Can you write out the lines from the one with "is (828, 1792)." up to and including the one with "coordinates (210, 680).", swapping "screenshot" for "image" and leaving everything else unchanged?

#### Data supplied ####

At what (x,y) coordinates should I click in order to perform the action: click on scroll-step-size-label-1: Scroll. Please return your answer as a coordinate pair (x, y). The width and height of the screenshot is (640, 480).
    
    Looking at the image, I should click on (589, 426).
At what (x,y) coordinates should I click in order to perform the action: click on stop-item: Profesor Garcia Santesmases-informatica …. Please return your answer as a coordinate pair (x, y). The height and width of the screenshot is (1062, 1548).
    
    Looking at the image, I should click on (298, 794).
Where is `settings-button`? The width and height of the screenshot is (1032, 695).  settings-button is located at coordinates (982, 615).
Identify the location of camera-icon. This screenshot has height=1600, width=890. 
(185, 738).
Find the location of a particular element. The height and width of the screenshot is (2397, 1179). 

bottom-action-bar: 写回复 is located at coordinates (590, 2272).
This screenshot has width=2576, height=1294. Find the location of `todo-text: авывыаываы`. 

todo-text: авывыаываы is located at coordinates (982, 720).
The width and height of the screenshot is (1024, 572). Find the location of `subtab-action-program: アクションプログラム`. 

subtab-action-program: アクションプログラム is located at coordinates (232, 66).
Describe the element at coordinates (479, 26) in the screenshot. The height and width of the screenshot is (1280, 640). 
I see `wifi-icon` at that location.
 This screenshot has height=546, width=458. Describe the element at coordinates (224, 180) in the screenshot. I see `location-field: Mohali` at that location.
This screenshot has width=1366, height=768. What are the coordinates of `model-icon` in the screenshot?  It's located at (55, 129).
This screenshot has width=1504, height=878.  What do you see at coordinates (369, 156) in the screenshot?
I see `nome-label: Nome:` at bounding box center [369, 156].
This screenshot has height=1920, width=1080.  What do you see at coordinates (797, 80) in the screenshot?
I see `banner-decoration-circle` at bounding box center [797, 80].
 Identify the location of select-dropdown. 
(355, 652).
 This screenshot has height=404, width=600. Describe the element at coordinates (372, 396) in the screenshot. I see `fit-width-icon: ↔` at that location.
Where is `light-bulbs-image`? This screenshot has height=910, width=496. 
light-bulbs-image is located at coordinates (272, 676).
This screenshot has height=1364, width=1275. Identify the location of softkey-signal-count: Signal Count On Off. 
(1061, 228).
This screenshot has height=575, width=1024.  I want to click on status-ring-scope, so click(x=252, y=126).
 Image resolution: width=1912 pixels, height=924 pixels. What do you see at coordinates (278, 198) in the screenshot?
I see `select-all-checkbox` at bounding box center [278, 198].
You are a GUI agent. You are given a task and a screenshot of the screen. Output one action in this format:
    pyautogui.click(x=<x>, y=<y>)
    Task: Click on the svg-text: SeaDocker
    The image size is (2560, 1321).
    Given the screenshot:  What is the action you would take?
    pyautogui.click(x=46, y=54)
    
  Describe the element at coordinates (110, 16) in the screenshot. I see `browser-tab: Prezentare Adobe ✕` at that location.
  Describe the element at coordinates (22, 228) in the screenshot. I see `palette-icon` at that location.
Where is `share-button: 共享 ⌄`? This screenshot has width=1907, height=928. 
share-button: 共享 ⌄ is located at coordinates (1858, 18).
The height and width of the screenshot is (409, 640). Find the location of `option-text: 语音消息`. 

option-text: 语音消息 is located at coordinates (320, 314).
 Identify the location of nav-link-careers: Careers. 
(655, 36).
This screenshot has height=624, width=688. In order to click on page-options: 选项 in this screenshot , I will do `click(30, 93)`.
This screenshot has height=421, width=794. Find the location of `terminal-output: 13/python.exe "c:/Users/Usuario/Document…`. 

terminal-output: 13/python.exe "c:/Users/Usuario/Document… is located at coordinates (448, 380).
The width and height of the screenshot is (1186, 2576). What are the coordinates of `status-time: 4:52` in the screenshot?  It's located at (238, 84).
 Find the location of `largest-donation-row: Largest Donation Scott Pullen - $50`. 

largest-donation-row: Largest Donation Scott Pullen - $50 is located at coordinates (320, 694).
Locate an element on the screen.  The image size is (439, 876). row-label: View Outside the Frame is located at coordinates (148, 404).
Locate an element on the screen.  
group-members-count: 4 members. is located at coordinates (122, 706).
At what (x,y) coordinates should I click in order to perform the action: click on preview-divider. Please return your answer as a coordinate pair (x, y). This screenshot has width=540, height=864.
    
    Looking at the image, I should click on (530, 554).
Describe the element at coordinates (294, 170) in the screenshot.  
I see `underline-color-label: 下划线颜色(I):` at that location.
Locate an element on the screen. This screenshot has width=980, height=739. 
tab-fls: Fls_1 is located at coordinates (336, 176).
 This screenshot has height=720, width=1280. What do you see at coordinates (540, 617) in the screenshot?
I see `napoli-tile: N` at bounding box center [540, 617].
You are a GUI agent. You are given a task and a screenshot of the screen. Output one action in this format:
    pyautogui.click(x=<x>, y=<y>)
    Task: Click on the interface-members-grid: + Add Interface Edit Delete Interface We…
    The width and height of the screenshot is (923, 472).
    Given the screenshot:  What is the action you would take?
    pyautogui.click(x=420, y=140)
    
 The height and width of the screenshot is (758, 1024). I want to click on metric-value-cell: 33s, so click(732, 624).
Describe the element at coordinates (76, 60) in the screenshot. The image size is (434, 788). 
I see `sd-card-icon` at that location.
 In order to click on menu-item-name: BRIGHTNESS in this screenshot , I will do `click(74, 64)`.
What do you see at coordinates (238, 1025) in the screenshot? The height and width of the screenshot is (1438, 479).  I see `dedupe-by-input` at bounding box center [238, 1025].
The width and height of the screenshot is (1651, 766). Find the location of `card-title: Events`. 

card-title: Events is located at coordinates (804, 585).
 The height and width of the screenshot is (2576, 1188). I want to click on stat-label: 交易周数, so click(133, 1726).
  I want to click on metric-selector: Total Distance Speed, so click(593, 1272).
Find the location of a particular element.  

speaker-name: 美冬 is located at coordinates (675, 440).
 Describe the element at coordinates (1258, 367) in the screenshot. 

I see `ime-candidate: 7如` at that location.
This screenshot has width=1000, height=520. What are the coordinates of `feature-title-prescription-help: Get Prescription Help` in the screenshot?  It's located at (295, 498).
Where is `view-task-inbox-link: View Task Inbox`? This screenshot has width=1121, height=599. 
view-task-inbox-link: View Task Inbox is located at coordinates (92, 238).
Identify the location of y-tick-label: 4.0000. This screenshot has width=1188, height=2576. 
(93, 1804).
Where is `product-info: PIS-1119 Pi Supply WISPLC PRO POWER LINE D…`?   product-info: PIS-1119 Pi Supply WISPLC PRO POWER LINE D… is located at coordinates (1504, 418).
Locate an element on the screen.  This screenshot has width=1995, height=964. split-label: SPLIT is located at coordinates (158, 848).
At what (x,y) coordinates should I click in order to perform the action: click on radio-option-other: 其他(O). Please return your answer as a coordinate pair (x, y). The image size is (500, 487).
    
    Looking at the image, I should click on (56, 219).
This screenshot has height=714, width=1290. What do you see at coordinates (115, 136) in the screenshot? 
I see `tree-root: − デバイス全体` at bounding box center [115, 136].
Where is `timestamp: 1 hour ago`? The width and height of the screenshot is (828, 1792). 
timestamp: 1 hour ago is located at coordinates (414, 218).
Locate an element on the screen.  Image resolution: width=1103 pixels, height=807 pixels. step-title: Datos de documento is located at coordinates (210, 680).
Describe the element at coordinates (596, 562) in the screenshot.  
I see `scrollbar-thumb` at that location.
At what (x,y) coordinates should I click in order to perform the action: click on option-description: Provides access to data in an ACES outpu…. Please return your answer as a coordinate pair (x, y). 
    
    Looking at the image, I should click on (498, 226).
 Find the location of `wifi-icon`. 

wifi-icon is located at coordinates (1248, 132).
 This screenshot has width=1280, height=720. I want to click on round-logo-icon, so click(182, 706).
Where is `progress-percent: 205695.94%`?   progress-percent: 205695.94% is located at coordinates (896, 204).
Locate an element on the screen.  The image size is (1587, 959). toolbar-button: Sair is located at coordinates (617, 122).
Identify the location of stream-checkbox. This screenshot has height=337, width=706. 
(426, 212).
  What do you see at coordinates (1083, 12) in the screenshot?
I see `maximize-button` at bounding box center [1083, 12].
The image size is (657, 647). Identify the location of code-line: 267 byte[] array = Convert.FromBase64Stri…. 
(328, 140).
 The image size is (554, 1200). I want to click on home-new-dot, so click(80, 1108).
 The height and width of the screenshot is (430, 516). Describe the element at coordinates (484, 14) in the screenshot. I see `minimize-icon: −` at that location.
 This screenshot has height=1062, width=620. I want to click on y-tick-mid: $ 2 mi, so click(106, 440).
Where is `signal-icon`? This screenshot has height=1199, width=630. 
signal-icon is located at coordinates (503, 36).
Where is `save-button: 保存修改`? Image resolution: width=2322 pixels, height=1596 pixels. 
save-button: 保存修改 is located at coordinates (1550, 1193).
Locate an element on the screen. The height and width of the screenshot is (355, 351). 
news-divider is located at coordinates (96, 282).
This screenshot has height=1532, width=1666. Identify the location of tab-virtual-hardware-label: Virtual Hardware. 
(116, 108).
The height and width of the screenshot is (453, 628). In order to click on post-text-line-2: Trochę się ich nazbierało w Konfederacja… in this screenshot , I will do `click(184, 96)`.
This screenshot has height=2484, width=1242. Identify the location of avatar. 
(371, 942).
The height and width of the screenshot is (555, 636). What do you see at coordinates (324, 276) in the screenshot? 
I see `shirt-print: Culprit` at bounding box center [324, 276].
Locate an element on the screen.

####

Exercise result:
Where is `timestamp: 1 hour ago`? The width and height of the image is (828, 1792). 
timestamp: 1 hour ago is located at coordinates (414, 218).
Locate an element on the screen.  Image resolution: width=1103 pixels, height=807 pixels. step-title: Datos de documento is located at coordinates (210, 680).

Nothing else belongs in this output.